Consigna: Edita el tramo del relato sobre la tormenta que va desde "Nos dormimos los" hasta "un ambiente semidescubierto.", reemplazando "estruendo" por "estallido", y escríbelo completo.

Texto para revisar:
━━━

Las alertas anticipaban que el viento podría alcanzar los 100 kilómetros por hora y que las tormentas llegarían a eso de las 3 de la mañana. Y así fue.
Era la 1 de la madrugada y, casi como un mantra, no podíamos dejar de pensar en aquello de "la calma que antecede al temporal" mientras mirábamos el cielo, todavía límpido y estrellado. Entramos la sombrilla, trabamos las puertas del patio, aseguramos macetas y muebles de jardín y cubrimos con una funda antigranizo el auto. También llamamos a nuestros padres y les advertimos que se venía algo fuerte.
Nos dormimos los tres. Mi hija en su dormitorio, en el primer piso de la casa, y nosotros en nuestra habitación que mira al sur. A las 3.10 nos sobresaltó un estruendo, una bocanada de viento que pareció arremolinarse en el jardín. El corte de luz fue instantáneo.
El Servicio Meteorológico había acertado con su pronóstico. Desplegamos tareas en equipo: uno fue a despertar a nuestra hija para que bajara y se refugiara en la parte baja de la casa ante el temor de que el viento arrancara parte del techo, como había ocurrido en 2012; el otro fue a entrar a los dos perros que dormían en un ambiente semidescubierto.
El asunto de los perros merece un capítulo aparte. En casa conviven desde hace tiempo Rea, una perra ovejera belga malinois, la raza que utiliza la Gendarmería y otras fuerzas de seguridad por su particular actitud frente al peligro, y Suncho, una mezcla de collie con pastor australiano que a pesar de su origen callejero sufre las tormentas de manera sorprendente.
Dicen que los perros perciben antes que nadie la llegada de las tragedias naturales, que con su reacción podemos saber si estamos ante un apocalipsis. Algo de cierto hay: hace algunos años, otra perra ovejera, Maggie, se metió de prepo en medio de la noche dentro de un placard y no hubo forma de sacarla. Horas después, una inundación nos obligaba a evacuar la casa.
Esta vez los perros se quedaron bien cerca nuestro. Afuera la oscuridad solo se interrumpía con el destello de los rayos, mientras el viento ensordecía. En casa no hay persianas, solo rejas y muchas plantas que las cubren. Nos refugiamos los cinco en una habitación cuya ventana está protegida por una frondosa enredadera. A oscuras, solo iluminados por la luz de una linterna apuntada hacia el techo.
De a ratos nos asomábamos para ver qué pasaba afuera. Volaban chapas, de aquí para allá, los árboles libraban su propia batalla aferrados al suelo, mientras dejaban caer parte de sus ramas. Los nuestros, un aguaribay y una acacia en cuarto creciente que plantamos hace poco en la vereda, contaron con la ventaja de la flexibilidad que les da la savia joven y terminaron inclinados pero no quebrados.
El auto había sido desenfundado y el cobertor era un bollo de tela que rodaba por el jardín. Los celulares no funcionaban. Tampoco había internet, por lógica, una ausencia que todavía perduraba este domingo. No había cómo pedir ayuda si algo grave pasaba.
Fueron 20 minutos, no más, que parecieron una eternidad. Poco a poco la lluvia fue ganando protagonismo y el viento siguió su rumbo, hacia la Ciudad de Buenos Aires, destrozando a su paso árboles y techos.
Nos volvimos a dormir tranquilos porque estábamos bien los cinco. La evaluación del daño llegó recién por la mañana: calles bloqueadas por árboles arrancados de raíz, autos aplastados por ramas, pedazos de telgopor de los techos por doquier y todo lo que se vio después en miles de videos e imágenes.
El silencio era aturdidor. Solo interrumpido por algunas sirenas lejanas y el tronar de las motosierras con las que muchos vecinos y personal de Defensa Civil y bomberos intentaban liberar de árboles la zona. Los celulares tardaron horas en recuperar la conectividad, a pesar de los esfuerzos.
La noche más oscura se había iluminado, la lluvia aún era una molestia y, pese a haber sabido con anticipación lo que se venía, uno nunca está preparado del todo para estas cosas.

━━━

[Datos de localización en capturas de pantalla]
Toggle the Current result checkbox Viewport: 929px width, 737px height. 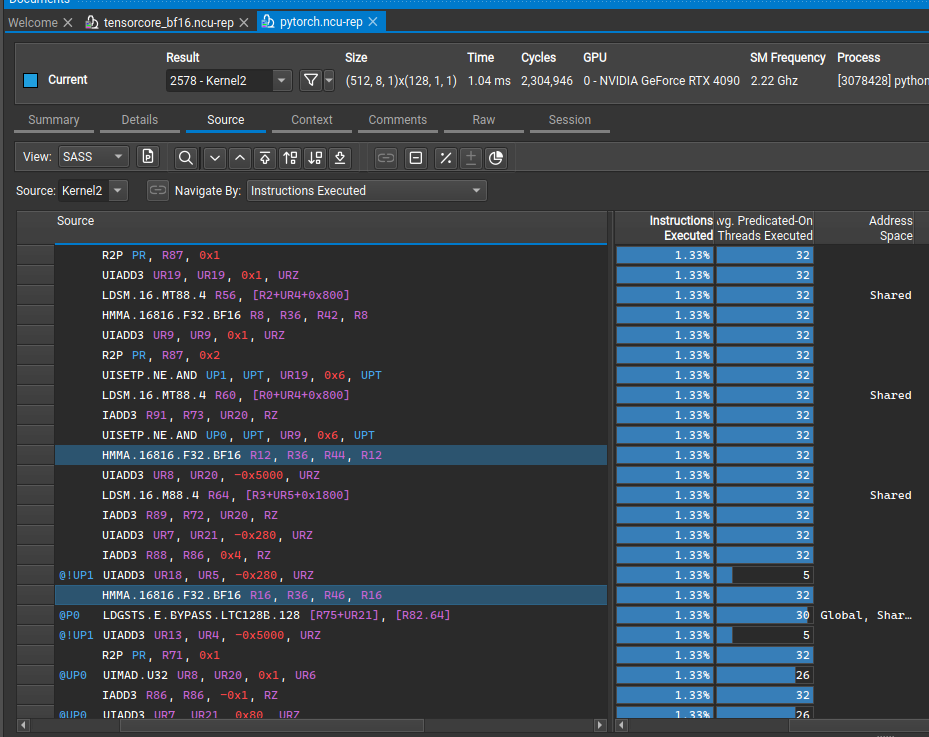29,79
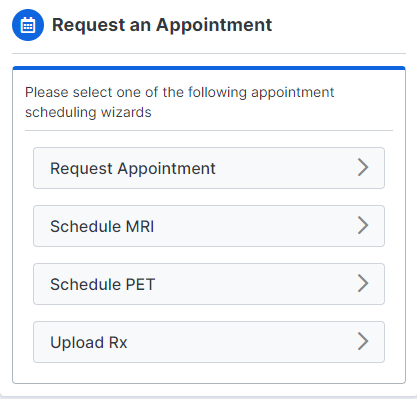Click the blue calendar icon
417x399 pixels.
coord(28,25)
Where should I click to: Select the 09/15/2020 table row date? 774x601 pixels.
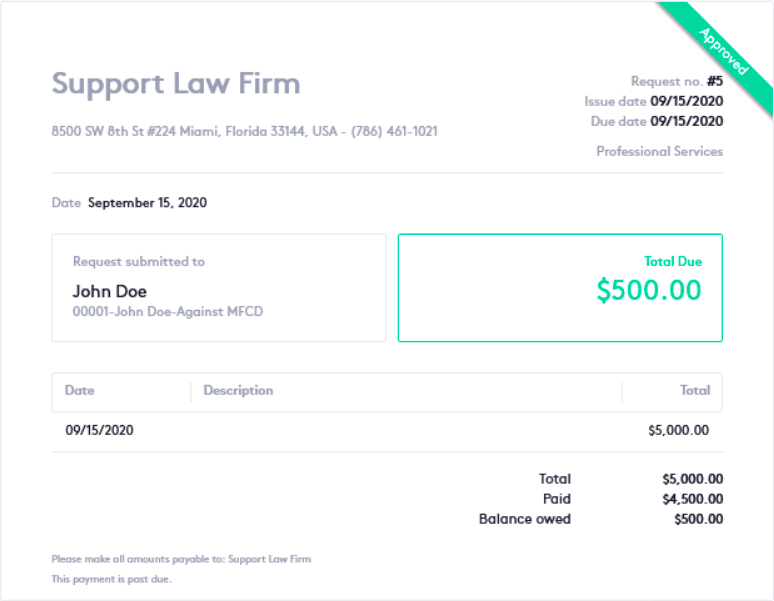100,430
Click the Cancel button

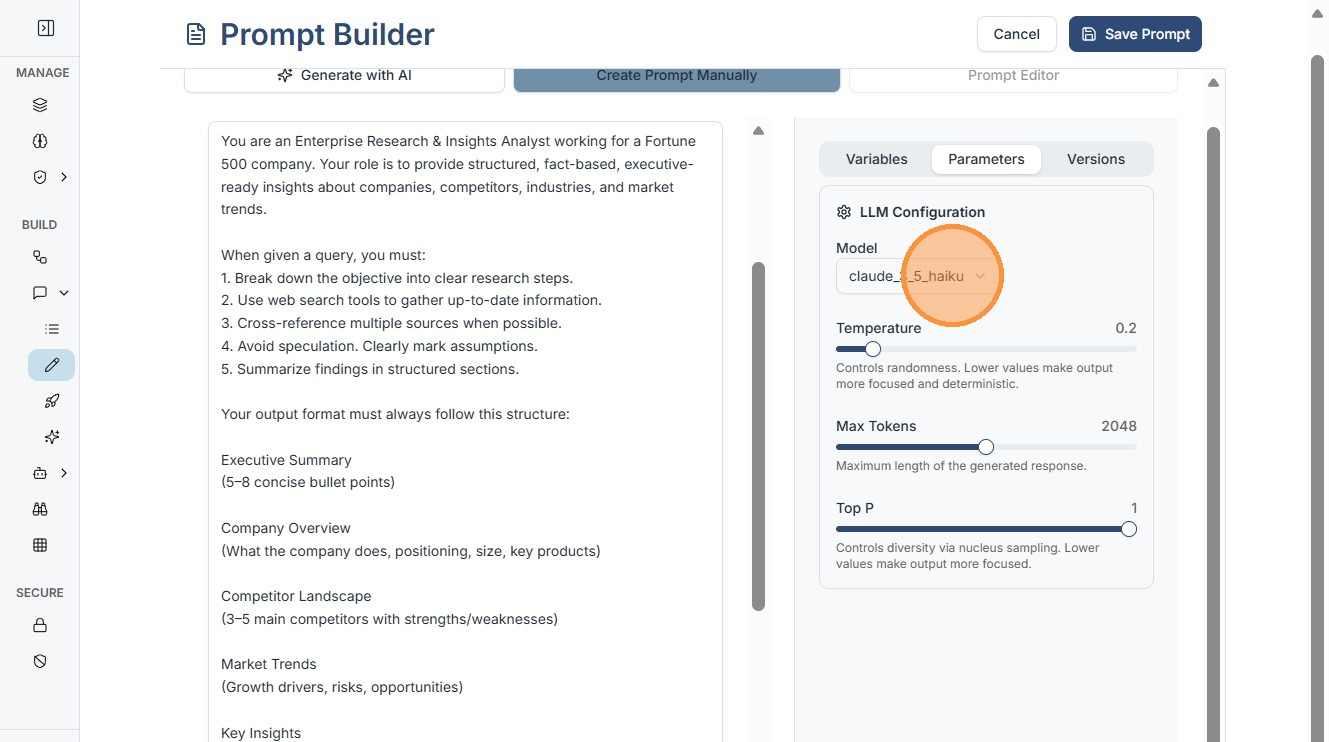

━━━

Respuesta:
Nos dormimos los tres. Mi hija en su dormitorio, en el primer piso de la casa, y nosotros en nuestra habitación que mira al sur. A las 3.10 nos sobresaltó un estallido, una bocanada de viento que pareció arremolinarse en el jardín. El corte de luz fue instantáneo.
El Servicio Meteorológico había acertado con su pronóstico. Desplegamos tareas en equipo: uno fue a despertar a nuestra hija para que bajara y se refugiara en la parte baja de la casa ante el temor de que el viento arrancara parte del techo, como había ocurrido en 2012; el otro fue a entrar a los dos perros que dormían en un ambiente semidescubierto.